Protected by some of the most stringent anti-defamation laws in the world, the Thai monarchy has moved within months from an untouchable institution, whispering only in secret, to the subject of open criticism.
Protesters asked why King Maha Vajiralongkorn spent most of his reign outside of Thailand. They note that their taxes fund his stay in Europe. His complicated family arrangements are the source of the irony. (Last year, he married his fourth wife, then called another woman the royal consort disinfection Consort to try to skip the queen. Repositioned in September).
Most of all, the protesters called for an investigation into the crown’s multi-billion dollar fortune, which it is now Under the king’s personal control. He also placed major military units under his command The troops loyal to him were quickly promoted.
Led by students and other youth, the Thai protest movement has embraced a host of causes, supported gay rights and labor unions, and called for an end to strict school rules and a tax on menstrual products.
But the protesters’ increasingly direct condemnation of the monarchy – even when couched as a push for reform rather than a move to topple the entire establishment – shocked some Thais. On Tuesday, the demonstrators carried a large balloon that read: “We told you you belong to the constitution.” Use this orientation to the king as the lowest form of “you” in language that reflects multiple hierarchies of social hierarchy.
“The language used was something unacceptable to the Thais,” said Warung Dishgatefigrum, a prominent royal.
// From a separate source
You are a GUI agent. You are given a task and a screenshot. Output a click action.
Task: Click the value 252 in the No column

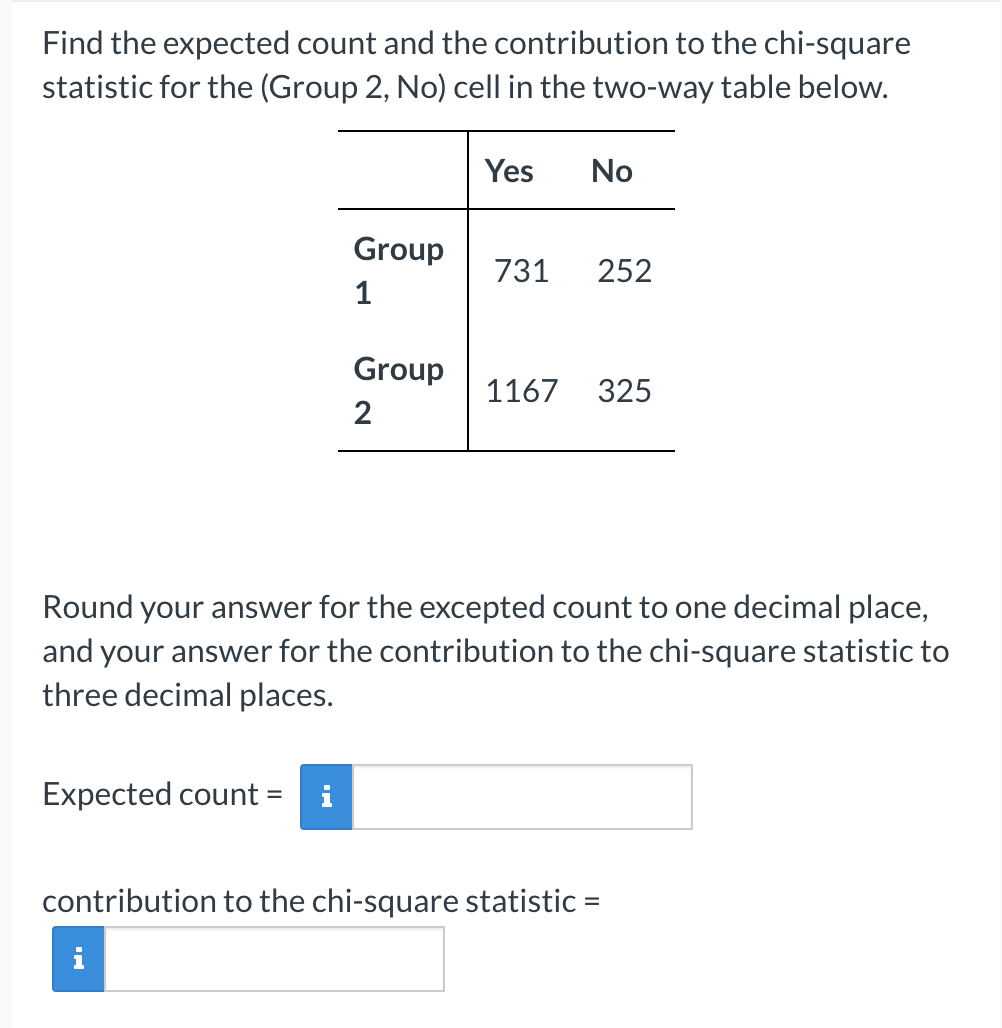624,271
These are not reform measures, but rather measures to overthrow the monarchy.
With anger simmering on Tuesday and Wednesday, it was hard to see room for a political settlement. Protesters called for another mass rally within a week.
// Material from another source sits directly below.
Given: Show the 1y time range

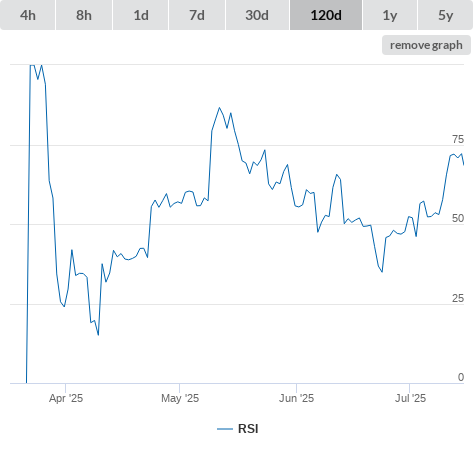Looking at the screenshot, I should click(x=390, y=15).
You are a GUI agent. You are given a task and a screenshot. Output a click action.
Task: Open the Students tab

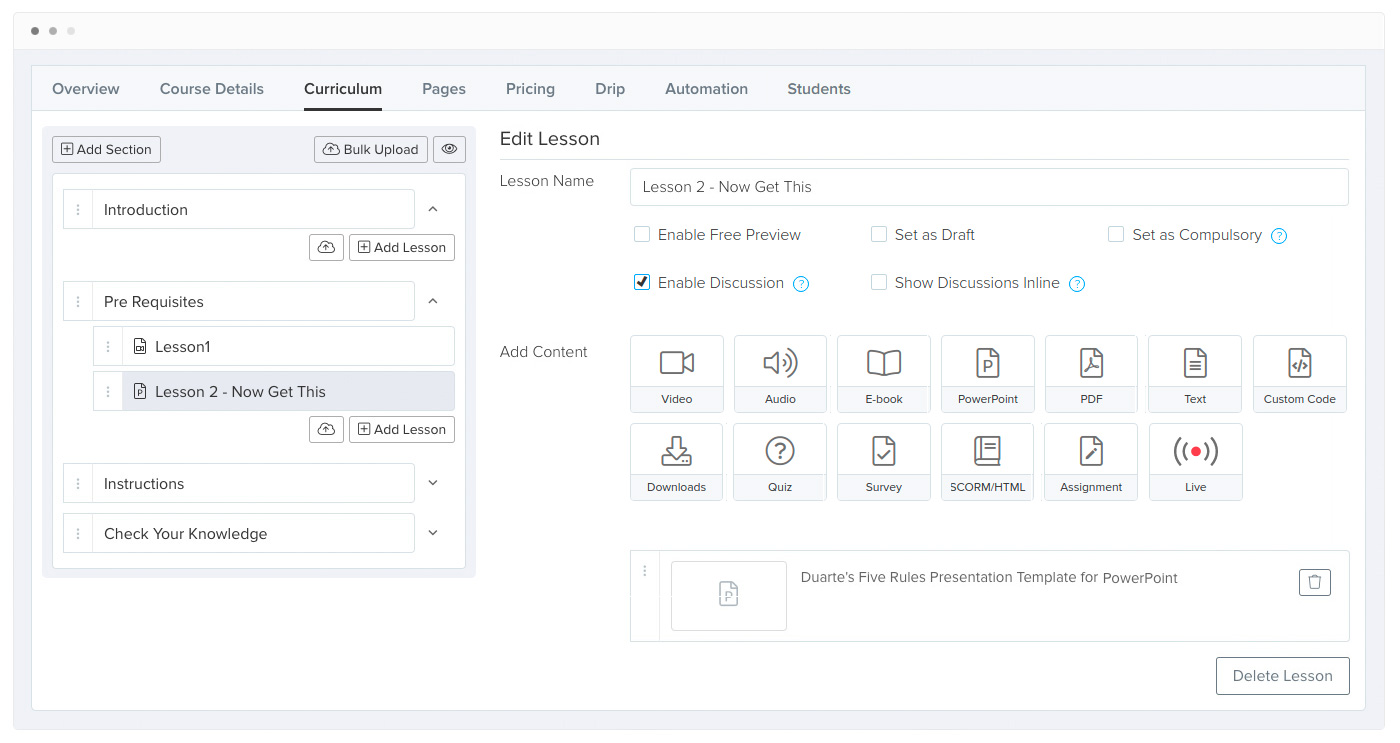[x=818, y=89]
“I would be lying to myself if I said there was hope, and I would be lying to myself as well if I said there was no hope,” said Rangsiman Roma, the opposition lawmaker who unsuccessfully tried to pass some of the more controversial constitutional amendments. Wednesday.
In the background, there are concerns that security forces might attack protesters aggressively, as they have done with lethal force on numerous occasions. There are also concerns that this might happen Unleash a coupAs has happened dozens of times since the overthrow of the absolute monarchy in 1932.
The palace itself was largely silent about the protests. King Maha Vajiralongkorn returned from Germany last month and has been in Thailand for weeks, which is a rare occurrence.
On Tuesday, around the same time that water cannons began shooting at protesters in Bangkok, he attended the graduation ceremony of the Police Student School where he urged graduates to “gain confidence in others.”
Three days earlier, he attended the opening ceremony of a new Bangkok electric railway that was named in honor of his official coronation last year. After greeting well-wishers, signing autographs, and accepting cash donations from them – a break from the usual removal with which the public was treated – the king settled into the carriage seats with his queen.
A row of men in white, a symbol of surrender in Thailand’s modern constitutional monarchy, knelt at their feet.